土星探査機カッシーニが捉えた、土星の衛星6つの最新画像(ミマス、レア、タイタン、テチス、ハイペリオン、ディオネ)

【2004年11月29日 Cassini-Huygens News (1) / (2) / (3) / (4) / (5) / (6)

土星探査機カッシーニによる土星の衛星の画像が次々と公開されている。どれも、今までにない鮮明さで捉えられたものばかりだ。今年10月末にカッシーニが捉えた6つの衛星の画像をまとめて紹介しよう(画像はいずれもクリックで拡大)。


巨大な土星と共に捉えられたミマス

(土星とミマスの画像)

土星と衛星ミマス。スケールは1ピクセルあたり46km。(提供:NASA/JPL/Space Science Institute)

この画像に捉えられているのは、土星と衛星ミマスだ。

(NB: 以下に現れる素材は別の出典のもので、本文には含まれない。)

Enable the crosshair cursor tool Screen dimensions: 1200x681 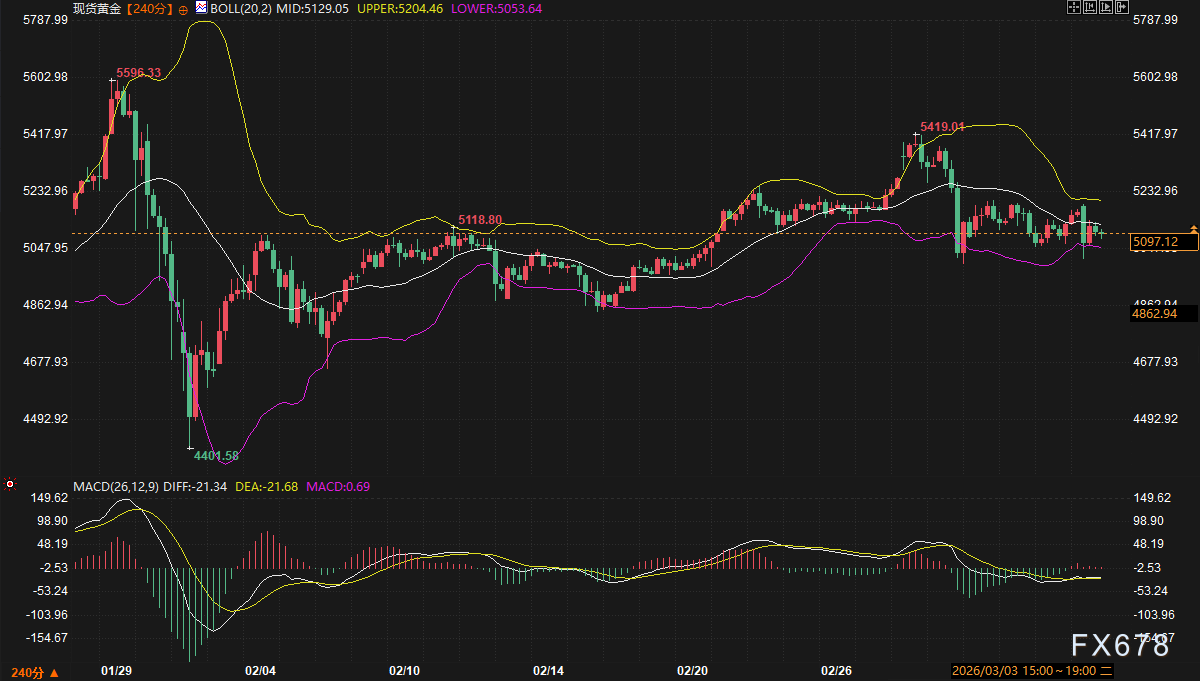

土星の表面には、白い巨大な嵐と黒い波模様が見える。この画像は9月25日に土星から780万kmの距離から捉えられたものである。


レアの輝くようなクレーター

(レアの画像)

衛星レア。スケールは1ピクセルあたり10km。(提供:NASA/JPL/Space Science Institute)

このレアの画像は、10月24日にカッシーニが170万kmの距離から捉えたもの。レアの直径は1,528kmで土星の衛星としては2番目に大きく、われわれの月の半分程度の大きさである。次のレアの画像撮影はホイヘンス探査機がタイタンへ着陸を終える直後の来年1月中ごろで、その画像の解像度は今回の約10倍向上する予定である。


タイタン上空より

(タイタンの画像)

衛星タイタン。スケールは1ピクセルあたり2〜4km。(提供:NASA/JPL/Space Science Institute)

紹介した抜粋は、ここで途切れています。